Extract provided Block Start
Open Bug 1270892 Opened 8 years ago Updated 2 years ago

hasNativeConsoleAPI can have page-visible side-effects

Categories

(DevTools :: Console, defect, P2)

defect

Tracking

(Not tracked)

People

(Reporter: bzbarsky, Unassigned)

Details

This function does:

      // We are very explicitly examining the "console" property of
      // the non-Xrayed object here.
      let console = aWindow.wrappedJSObject.console;

That's all well and good, but what if the page has a getter set up for that property name?  Do we really want to invoke it?

Seems to me like we should do something smarter here.  For example, examining the actual property, seeing whether it's a getter, and if so examining what the getter function is.  Or something.
Might there be some existing method to detect if a property has changed between a wrapper and the wrappedJSObject, that doesn't require running code / examining properties on the page?  I wonder, even if we are smarter about checking for getters if there would still be some way for a page to craft things such that it can execute code.

(In reply to Boris Zbarsky [:bz] from comment #0)
> That's all well and good, but what if the page has a getter set up for that
> property name?  Do we really want to invoke it?

This code will not run with escalated permissions, correct?
Extract provided Block End
## Tasks and exercises
1. From the bug report, extract the passage starting with "(Not tracked)" and going on through "non-Xrayed object here.".
2. Which priority level does the bug report list under Categories?
Given information Block Start
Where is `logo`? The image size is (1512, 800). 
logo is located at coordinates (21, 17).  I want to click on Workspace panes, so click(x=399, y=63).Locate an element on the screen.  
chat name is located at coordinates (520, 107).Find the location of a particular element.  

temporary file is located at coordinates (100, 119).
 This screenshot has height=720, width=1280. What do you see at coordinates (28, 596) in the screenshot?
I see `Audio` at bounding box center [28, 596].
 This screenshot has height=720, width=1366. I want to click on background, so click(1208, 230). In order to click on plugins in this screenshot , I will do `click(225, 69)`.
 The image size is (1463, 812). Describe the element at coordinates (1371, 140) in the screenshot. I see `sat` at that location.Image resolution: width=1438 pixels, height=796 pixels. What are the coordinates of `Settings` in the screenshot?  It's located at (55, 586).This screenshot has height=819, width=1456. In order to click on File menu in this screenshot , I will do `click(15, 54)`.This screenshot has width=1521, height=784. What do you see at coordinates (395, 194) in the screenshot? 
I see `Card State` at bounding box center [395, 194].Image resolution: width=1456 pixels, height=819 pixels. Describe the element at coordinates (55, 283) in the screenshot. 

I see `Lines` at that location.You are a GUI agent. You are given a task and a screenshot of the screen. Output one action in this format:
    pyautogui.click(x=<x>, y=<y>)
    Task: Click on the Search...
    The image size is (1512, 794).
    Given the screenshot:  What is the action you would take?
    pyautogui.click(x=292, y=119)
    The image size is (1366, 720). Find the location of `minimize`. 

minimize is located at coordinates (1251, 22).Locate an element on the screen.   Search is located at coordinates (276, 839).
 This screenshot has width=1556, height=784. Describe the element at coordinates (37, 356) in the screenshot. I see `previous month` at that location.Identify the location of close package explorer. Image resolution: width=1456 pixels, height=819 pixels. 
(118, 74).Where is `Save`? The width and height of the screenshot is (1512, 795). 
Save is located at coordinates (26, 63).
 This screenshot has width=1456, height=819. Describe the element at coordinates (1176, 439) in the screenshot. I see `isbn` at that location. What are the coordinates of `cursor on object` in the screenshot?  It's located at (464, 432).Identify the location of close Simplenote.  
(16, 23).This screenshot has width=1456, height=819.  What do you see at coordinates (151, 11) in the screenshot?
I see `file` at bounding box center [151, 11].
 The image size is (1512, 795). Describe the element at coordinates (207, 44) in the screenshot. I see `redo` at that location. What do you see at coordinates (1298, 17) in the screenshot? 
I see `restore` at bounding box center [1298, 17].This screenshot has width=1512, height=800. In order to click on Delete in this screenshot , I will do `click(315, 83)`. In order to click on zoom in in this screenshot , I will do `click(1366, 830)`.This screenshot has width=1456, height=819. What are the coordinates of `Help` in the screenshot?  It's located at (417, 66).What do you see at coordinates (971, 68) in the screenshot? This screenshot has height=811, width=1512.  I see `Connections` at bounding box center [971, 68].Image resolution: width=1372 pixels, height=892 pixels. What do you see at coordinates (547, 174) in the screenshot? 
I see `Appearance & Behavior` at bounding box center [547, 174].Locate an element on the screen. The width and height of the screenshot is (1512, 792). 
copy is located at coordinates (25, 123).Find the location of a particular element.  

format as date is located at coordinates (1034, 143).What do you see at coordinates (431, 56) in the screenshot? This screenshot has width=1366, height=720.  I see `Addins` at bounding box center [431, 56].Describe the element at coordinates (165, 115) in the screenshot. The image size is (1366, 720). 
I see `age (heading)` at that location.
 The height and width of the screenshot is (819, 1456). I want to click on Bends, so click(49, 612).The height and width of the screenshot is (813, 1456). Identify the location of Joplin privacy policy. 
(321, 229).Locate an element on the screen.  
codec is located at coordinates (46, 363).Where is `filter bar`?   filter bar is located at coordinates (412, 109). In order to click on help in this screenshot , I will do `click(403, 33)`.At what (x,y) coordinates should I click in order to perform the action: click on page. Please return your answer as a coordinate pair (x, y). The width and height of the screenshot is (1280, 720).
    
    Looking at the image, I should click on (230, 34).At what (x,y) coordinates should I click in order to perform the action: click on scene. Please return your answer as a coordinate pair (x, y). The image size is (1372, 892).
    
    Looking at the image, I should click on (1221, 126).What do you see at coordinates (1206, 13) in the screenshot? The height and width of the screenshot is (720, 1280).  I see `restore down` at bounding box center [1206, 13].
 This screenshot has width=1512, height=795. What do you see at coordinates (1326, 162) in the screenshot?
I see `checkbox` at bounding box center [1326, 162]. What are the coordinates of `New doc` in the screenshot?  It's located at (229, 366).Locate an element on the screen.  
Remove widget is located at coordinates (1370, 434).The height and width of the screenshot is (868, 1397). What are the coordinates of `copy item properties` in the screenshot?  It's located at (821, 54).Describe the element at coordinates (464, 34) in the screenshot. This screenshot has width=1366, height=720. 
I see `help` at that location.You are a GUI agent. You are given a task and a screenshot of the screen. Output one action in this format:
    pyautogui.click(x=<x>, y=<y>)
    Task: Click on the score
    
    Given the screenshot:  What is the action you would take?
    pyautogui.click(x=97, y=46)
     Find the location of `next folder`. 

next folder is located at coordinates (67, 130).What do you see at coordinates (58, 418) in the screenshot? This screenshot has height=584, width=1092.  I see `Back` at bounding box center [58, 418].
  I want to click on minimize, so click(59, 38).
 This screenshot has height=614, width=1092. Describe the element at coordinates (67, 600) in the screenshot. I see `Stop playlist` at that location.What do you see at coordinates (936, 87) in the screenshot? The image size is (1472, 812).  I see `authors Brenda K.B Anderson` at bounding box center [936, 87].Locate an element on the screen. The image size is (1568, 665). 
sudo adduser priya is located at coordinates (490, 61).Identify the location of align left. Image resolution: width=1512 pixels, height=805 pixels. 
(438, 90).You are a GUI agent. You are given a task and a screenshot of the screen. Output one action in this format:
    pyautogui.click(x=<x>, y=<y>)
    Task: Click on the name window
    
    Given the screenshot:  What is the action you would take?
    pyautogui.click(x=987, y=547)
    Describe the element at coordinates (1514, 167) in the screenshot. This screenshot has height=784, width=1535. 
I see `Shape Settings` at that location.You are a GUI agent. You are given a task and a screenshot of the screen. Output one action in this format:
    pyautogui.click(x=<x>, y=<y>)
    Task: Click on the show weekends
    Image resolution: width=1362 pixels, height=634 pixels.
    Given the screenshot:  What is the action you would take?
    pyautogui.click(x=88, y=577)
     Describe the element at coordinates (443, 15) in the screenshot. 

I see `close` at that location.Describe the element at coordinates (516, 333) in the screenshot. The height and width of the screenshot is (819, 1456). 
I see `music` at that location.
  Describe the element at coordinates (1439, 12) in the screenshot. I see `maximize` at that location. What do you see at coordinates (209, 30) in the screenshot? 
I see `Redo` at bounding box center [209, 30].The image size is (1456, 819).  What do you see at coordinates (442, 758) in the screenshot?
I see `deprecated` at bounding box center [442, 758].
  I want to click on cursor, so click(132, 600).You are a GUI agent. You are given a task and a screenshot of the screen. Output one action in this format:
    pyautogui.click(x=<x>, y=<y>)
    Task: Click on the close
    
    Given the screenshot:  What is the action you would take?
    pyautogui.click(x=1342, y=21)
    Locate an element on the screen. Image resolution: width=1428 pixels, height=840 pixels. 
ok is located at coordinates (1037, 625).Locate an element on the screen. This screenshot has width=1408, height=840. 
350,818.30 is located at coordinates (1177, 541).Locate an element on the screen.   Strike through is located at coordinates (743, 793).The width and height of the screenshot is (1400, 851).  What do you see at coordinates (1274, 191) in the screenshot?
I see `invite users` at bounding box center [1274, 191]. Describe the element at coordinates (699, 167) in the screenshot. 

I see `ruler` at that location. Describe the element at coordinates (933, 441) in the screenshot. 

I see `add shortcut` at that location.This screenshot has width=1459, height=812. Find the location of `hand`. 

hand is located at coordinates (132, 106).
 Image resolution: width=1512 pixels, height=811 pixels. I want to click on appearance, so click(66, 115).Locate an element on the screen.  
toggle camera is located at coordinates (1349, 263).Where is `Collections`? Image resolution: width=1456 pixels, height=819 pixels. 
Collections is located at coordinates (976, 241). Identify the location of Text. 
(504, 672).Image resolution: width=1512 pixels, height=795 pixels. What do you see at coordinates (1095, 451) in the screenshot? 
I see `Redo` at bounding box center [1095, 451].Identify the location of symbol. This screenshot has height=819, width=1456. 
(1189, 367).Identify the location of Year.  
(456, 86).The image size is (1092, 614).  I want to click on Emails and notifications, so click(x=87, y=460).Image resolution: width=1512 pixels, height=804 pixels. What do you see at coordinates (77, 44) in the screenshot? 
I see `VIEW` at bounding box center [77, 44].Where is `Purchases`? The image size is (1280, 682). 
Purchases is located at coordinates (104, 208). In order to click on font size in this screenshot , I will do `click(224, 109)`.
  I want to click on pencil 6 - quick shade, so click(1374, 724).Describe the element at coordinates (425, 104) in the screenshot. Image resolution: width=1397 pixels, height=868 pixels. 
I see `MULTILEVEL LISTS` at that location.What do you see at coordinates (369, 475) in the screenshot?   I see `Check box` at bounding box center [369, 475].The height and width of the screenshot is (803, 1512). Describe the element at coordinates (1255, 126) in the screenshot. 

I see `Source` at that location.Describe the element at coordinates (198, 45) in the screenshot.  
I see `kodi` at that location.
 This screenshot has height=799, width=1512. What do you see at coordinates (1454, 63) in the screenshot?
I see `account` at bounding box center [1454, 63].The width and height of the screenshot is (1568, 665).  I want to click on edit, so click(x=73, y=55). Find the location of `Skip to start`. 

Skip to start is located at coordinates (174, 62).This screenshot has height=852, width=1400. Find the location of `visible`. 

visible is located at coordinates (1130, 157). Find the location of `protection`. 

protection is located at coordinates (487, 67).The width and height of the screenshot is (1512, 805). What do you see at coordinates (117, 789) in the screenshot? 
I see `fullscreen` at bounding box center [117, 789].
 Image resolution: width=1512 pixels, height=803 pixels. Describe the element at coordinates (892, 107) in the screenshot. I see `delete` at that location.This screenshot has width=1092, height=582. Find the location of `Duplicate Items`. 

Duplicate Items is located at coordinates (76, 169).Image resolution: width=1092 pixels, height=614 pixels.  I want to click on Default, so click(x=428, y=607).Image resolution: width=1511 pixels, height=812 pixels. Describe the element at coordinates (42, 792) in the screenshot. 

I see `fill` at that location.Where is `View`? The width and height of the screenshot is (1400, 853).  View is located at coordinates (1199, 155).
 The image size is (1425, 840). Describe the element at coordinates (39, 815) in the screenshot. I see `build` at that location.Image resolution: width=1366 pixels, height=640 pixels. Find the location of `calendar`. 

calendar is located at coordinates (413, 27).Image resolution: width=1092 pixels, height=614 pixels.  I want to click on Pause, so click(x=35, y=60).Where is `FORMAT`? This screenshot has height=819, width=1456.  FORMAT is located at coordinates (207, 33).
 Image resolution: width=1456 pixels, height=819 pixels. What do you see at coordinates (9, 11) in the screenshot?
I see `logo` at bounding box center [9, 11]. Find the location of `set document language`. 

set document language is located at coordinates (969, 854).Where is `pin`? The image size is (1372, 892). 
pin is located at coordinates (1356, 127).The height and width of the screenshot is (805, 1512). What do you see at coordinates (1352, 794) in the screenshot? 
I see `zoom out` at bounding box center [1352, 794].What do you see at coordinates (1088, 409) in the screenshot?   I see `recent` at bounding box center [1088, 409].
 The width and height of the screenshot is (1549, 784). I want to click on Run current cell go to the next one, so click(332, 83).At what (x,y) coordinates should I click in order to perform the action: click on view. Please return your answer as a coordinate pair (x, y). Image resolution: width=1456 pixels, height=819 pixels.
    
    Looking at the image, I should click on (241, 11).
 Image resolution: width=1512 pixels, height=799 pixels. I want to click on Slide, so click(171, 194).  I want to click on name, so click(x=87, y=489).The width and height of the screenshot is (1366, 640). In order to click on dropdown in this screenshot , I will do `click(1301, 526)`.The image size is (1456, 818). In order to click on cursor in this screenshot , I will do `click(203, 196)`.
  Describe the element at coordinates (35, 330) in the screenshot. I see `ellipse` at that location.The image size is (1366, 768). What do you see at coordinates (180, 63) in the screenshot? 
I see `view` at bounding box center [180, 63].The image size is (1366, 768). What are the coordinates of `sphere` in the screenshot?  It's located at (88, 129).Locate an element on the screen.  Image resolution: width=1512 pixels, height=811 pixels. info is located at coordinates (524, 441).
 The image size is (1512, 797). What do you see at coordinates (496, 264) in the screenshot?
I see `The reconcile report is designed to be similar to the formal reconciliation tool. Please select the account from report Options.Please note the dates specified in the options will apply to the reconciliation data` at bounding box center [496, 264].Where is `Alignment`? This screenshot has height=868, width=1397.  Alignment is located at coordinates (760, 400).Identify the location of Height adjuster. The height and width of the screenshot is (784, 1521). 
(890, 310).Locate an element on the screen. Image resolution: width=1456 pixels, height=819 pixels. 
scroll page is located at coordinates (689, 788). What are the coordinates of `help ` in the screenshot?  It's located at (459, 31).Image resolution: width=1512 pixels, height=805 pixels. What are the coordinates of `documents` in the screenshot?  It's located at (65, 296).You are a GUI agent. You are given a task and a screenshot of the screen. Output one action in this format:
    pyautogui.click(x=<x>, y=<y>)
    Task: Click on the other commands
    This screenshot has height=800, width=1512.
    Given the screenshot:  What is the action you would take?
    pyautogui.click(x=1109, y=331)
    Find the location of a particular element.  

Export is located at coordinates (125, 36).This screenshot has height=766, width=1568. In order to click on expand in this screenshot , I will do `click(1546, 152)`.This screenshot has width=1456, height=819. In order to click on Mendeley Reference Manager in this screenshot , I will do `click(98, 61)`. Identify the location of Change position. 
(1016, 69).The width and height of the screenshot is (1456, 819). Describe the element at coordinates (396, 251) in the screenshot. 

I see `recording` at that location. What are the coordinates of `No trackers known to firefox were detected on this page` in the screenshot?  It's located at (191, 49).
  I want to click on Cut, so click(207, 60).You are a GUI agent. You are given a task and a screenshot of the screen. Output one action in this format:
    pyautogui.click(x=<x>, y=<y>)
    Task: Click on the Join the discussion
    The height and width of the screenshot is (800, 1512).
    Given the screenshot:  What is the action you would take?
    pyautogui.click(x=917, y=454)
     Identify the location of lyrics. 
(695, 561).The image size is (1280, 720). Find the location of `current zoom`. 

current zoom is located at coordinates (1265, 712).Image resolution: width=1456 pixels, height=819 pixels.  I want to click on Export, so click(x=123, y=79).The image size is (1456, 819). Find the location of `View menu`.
Given information Block End
## Replies
1.
(Not tracked)

People

(Reporter: bzbarsky, Unassigned)

Details

This function does:

      // We are very explicitly examining the "console" property of
      // the non-Xrayed object here.

2. P2